* Records to use:
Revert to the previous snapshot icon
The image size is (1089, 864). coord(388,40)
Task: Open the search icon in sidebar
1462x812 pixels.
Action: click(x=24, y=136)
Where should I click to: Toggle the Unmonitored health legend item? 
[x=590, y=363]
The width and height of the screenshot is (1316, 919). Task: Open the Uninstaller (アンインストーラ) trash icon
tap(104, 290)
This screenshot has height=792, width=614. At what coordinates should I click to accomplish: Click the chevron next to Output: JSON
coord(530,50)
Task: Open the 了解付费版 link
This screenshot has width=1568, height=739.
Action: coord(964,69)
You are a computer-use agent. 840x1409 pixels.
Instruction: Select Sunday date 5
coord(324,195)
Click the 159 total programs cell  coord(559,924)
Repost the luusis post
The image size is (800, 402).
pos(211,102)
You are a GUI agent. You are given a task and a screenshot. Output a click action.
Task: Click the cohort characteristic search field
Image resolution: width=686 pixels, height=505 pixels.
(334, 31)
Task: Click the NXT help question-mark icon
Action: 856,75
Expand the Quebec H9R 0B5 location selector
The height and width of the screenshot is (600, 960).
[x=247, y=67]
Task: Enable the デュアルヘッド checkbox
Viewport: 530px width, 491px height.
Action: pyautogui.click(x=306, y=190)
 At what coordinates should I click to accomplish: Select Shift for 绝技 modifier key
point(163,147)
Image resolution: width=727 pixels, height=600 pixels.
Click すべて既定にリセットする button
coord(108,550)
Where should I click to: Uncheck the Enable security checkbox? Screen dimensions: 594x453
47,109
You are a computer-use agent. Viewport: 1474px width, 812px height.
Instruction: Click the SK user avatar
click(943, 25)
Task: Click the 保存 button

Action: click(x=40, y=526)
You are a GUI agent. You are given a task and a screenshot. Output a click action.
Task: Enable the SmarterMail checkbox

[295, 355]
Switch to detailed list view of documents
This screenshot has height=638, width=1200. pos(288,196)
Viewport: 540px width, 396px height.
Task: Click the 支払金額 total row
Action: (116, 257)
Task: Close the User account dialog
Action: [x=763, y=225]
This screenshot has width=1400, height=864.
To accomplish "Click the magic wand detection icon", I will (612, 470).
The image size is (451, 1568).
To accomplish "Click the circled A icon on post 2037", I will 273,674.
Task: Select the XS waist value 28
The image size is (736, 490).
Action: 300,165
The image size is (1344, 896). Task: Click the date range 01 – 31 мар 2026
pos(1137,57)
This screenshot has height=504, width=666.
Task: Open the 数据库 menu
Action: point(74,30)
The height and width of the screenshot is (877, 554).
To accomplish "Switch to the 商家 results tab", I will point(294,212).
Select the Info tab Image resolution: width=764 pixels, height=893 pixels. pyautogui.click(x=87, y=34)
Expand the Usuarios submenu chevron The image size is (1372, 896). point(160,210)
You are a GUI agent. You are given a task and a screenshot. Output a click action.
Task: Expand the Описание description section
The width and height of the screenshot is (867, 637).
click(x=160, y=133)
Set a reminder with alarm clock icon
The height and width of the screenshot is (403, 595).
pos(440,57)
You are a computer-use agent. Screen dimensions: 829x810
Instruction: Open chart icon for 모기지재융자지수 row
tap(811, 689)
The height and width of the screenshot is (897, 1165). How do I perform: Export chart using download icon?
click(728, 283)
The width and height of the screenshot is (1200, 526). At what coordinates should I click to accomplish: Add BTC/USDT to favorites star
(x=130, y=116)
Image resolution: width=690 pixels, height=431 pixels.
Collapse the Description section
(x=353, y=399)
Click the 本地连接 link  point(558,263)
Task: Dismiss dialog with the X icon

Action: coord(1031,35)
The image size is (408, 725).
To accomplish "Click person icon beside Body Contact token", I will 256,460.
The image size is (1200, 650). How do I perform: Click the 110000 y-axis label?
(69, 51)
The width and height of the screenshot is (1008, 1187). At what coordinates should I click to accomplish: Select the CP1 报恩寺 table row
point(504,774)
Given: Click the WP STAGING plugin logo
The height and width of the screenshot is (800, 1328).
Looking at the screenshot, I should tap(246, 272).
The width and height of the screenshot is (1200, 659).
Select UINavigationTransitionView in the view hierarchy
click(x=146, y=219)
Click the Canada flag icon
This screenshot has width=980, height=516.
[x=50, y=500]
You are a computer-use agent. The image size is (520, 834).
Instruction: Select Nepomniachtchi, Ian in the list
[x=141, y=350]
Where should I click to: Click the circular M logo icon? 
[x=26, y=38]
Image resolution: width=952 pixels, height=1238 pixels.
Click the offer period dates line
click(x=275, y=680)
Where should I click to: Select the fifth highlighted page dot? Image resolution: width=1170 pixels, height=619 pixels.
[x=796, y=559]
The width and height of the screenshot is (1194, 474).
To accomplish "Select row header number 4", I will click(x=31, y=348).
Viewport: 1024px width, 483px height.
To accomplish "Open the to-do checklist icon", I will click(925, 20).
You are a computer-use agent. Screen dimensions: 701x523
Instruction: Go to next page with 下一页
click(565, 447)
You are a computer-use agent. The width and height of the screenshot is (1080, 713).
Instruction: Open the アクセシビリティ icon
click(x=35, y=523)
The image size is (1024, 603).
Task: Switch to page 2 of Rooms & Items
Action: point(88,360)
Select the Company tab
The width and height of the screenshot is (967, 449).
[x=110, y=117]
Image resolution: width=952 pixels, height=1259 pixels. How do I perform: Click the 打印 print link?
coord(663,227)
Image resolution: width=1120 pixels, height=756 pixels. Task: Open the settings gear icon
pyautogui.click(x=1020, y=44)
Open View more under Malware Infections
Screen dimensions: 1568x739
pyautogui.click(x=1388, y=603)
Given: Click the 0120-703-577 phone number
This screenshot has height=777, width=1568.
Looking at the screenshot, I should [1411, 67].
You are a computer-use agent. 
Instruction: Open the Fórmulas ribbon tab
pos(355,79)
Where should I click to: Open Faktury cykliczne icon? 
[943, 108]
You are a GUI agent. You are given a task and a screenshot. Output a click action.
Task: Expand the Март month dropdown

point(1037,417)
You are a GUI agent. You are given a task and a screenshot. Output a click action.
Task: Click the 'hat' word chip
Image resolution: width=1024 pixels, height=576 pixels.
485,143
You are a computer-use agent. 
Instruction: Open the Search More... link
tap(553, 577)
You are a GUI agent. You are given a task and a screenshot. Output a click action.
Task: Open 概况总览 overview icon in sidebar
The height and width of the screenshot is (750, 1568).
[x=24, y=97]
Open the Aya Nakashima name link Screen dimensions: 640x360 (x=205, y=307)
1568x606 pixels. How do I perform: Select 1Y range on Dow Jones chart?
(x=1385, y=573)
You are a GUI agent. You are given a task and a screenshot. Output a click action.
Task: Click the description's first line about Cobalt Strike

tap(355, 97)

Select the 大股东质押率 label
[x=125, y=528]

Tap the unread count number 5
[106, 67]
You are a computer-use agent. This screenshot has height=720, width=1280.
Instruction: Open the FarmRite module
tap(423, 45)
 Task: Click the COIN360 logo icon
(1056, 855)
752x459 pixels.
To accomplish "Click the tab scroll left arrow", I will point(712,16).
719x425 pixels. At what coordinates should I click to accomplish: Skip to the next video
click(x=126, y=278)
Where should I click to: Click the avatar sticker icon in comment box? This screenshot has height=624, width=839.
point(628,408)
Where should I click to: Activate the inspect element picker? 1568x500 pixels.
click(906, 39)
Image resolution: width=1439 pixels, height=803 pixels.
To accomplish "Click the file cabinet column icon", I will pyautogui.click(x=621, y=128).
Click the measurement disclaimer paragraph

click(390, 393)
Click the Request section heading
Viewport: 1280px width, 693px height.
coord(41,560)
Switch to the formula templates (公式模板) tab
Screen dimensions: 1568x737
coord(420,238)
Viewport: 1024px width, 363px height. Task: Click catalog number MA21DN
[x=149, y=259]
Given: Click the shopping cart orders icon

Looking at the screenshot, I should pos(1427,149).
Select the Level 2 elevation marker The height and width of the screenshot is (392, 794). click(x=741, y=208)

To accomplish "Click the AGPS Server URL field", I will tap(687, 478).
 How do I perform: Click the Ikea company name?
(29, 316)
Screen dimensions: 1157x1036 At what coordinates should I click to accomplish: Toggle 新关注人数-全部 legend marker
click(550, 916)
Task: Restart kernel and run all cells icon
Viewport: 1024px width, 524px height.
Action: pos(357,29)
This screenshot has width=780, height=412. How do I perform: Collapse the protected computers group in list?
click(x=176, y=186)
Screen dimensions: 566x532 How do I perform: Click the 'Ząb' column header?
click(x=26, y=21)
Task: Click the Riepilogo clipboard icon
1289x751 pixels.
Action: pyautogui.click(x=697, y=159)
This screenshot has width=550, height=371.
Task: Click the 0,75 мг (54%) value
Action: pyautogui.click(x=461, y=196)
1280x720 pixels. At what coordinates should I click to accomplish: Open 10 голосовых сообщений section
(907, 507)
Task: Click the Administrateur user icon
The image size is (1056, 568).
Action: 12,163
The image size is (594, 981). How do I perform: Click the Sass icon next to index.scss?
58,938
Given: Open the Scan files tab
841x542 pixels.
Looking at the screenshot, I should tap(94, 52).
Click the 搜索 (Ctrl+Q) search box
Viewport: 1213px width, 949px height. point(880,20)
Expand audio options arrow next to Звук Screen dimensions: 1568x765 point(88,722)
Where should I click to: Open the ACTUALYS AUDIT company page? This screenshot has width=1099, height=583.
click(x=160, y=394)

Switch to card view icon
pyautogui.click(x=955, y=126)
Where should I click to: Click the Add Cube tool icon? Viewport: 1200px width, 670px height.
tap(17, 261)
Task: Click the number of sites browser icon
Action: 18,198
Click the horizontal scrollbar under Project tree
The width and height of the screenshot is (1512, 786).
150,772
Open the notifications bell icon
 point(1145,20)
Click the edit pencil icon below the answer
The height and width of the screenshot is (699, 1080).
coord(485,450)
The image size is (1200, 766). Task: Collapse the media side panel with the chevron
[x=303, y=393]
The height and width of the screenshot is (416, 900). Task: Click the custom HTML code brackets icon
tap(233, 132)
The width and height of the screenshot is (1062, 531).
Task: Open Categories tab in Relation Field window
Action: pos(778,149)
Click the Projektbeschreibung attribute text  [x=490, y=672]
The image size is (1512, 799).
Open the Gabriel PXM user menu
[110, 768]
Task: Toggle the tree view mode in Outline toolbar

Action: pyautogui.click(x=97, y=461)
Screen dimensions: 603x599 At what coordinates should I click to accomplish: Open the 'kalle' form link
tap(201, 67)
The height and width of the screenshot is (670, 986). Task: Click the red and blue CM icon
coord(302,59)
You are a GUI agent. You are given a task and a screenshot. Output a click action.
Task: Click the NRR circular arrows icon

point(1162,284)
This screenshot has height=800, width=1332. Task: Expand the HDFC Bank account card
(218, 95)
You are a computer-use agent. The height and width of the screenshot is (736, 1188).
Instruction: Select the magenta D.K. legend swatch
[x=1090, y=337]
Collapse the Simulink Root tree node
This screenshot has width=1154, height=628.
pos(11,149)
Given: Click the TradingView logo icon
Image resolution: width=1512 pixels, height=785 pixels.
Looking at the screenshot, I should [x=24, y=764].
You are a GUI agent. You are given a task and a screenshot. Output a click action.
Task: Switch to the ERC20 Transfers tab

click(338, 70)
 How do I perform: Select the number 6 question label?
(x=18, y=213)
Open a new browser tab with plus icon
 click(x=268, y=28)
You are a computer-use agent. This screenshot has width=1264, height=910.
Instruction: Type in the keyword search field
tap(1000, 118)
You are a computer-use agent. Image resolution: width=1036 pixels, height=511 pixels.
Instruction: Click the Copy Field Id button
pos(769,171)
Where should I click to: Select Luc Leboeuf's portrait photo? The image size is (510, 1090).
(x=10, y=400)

* What you are asked to do:
Look in the material above for the line with "Viewport: 1024px width, 524px height." and the line with "Given: Open the Scan files tab", and transcribe exactly those lines and all lines between them, nothing more.

* Output of the exercise:
Viewport: 1024px width, 524px height.
Action: pos(357,29)
This screenshot has width=780, height=412. How do I perform: Collapse the protected computers group in list?
click(x=176, y=186)
Screen dimensions: 566x532 How do I perform: Click the 'Ząb' column header?
click(x=26, y=21)
Task: Click the Riepilogo clipboard icon
1289x751 pixels.
Action: pyautogui.click(x=697, y=159)
This screenshot has width=550, height=371.
Task: Click the 0,75 мг (54%) value
Action: pyautogui.click(x=461, y=196)
1280x720 pixels. At what coordinates should I click to accomplish: Open 10 голосовых сообщений section
(907, 507)
Task: Click the Administrateur user icon
The image size is (1056, 568).
Action: 12,163
The image size is (594, 981). How do I perform: Click the Sass icon next to index.scss?
58,938
Given: Open the Scan files tab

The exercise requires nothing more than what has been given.